=== EXTRACTED INFORMATION ===

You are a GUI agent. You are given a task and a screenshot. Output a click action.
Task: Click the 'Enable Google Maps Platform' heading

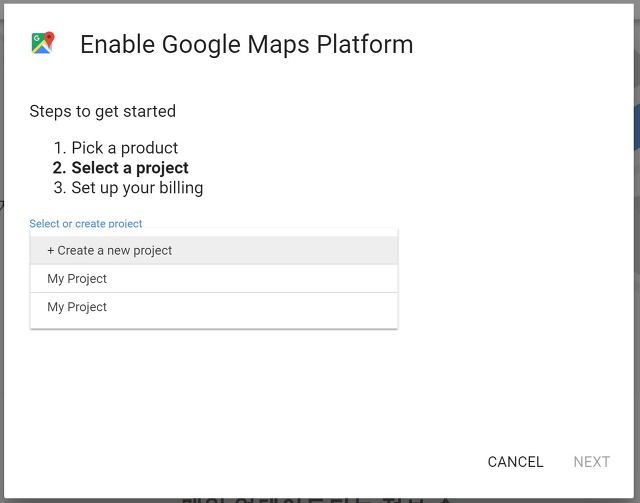coord(247,44)
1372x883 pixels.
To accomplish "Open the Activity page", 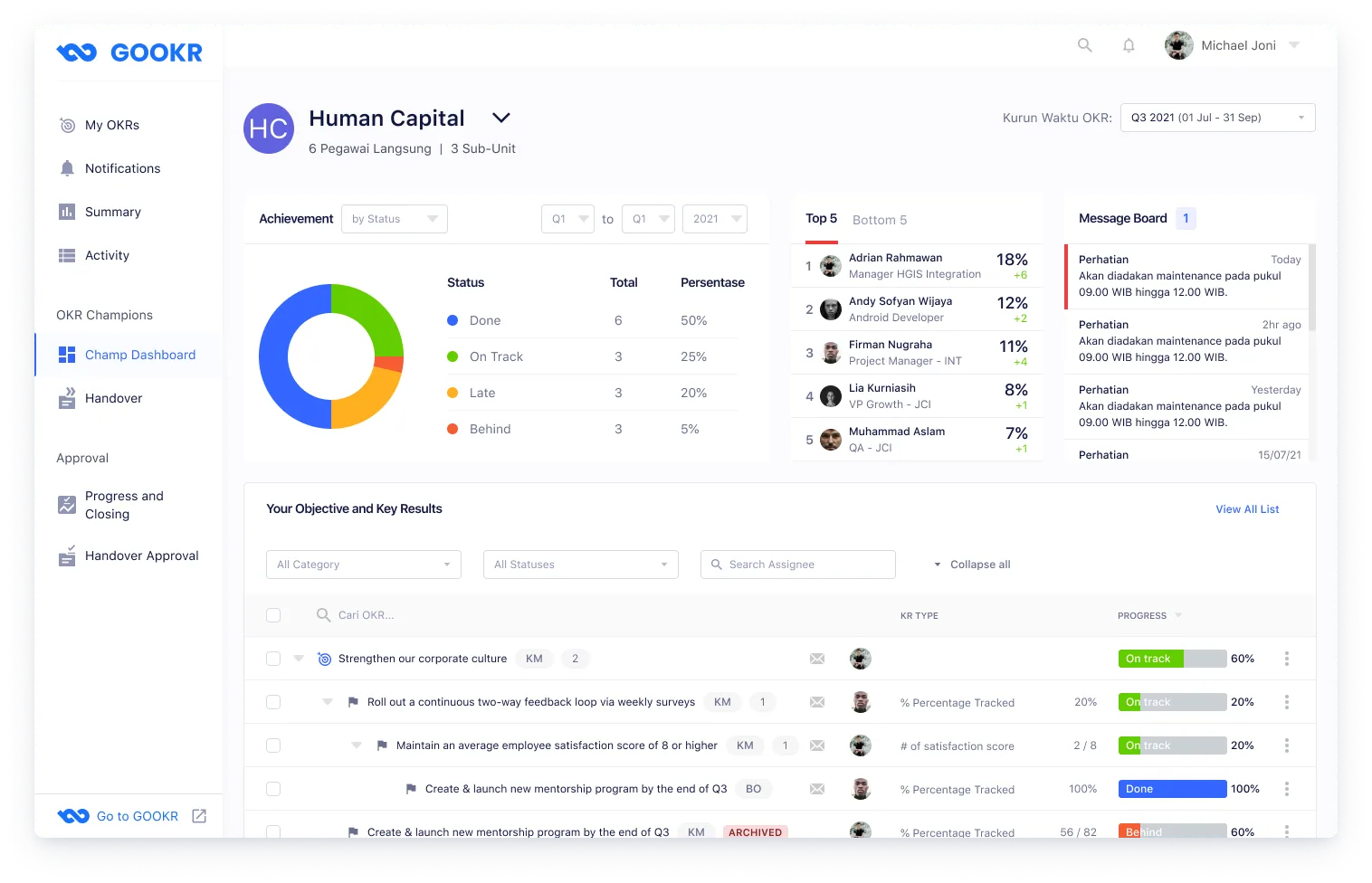I will [x=106, y=255].
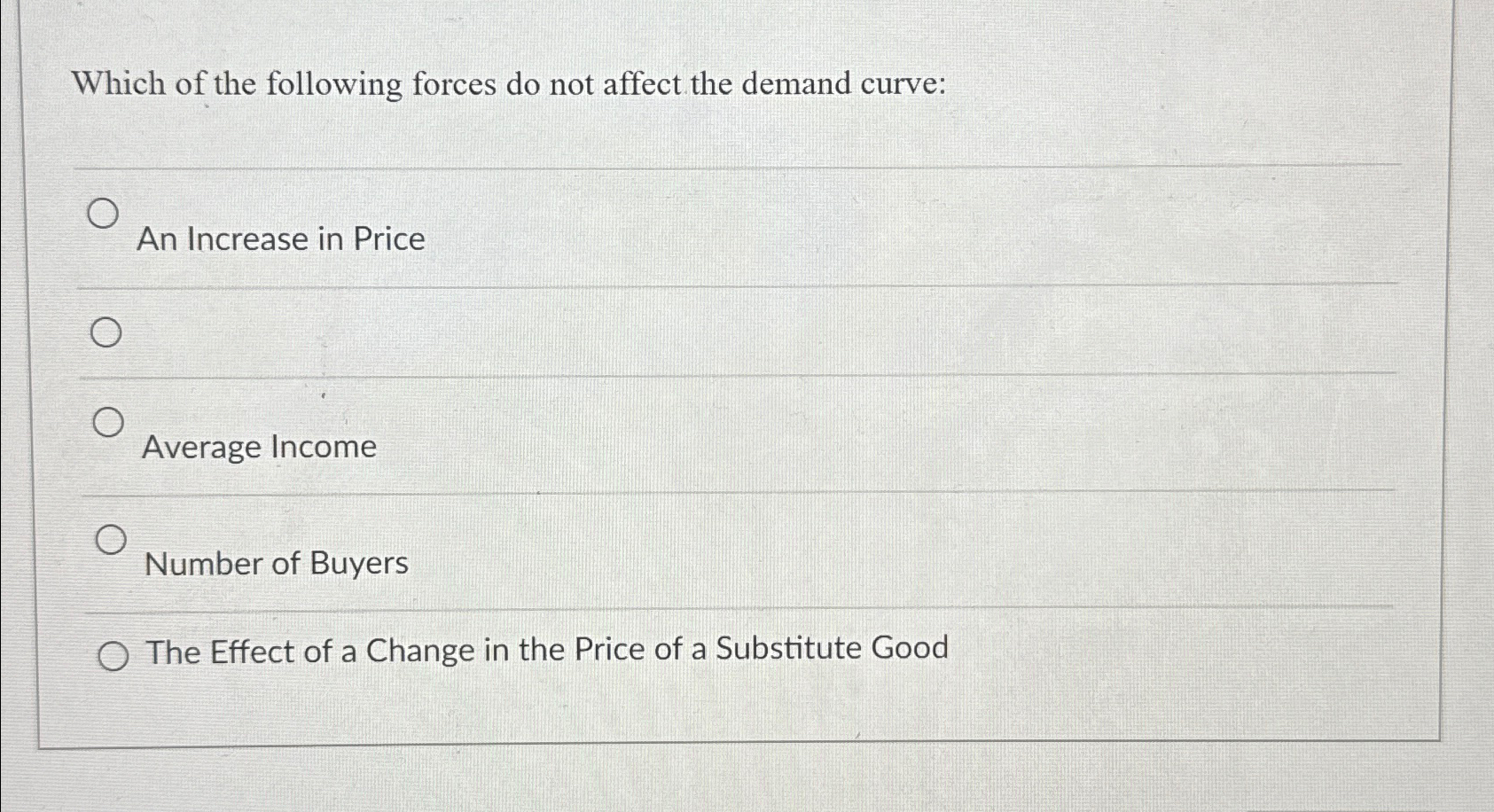The width and height of the screenshot is (1494, 812).
Task: Select the blank second answer's radio button
Action: pos(107,334)
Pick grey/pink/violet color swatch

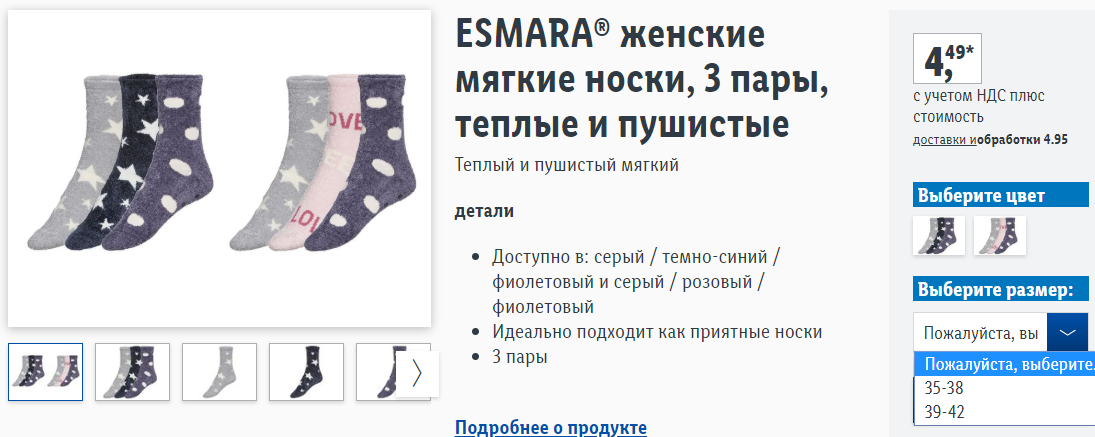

===

● PROBLEM
From the opening line of the entries, copy each line exactly until the line with "1372x883 pixels.", which is copied as well; leave out pictures.

● RESULT OF THE EXERCISE
You are a GUI agent. You are given a task and a screenshot. Output a click action.
Task: Click the 'Enable Google Maps Platform' heading

coord(247,44)
1372x883 pixels.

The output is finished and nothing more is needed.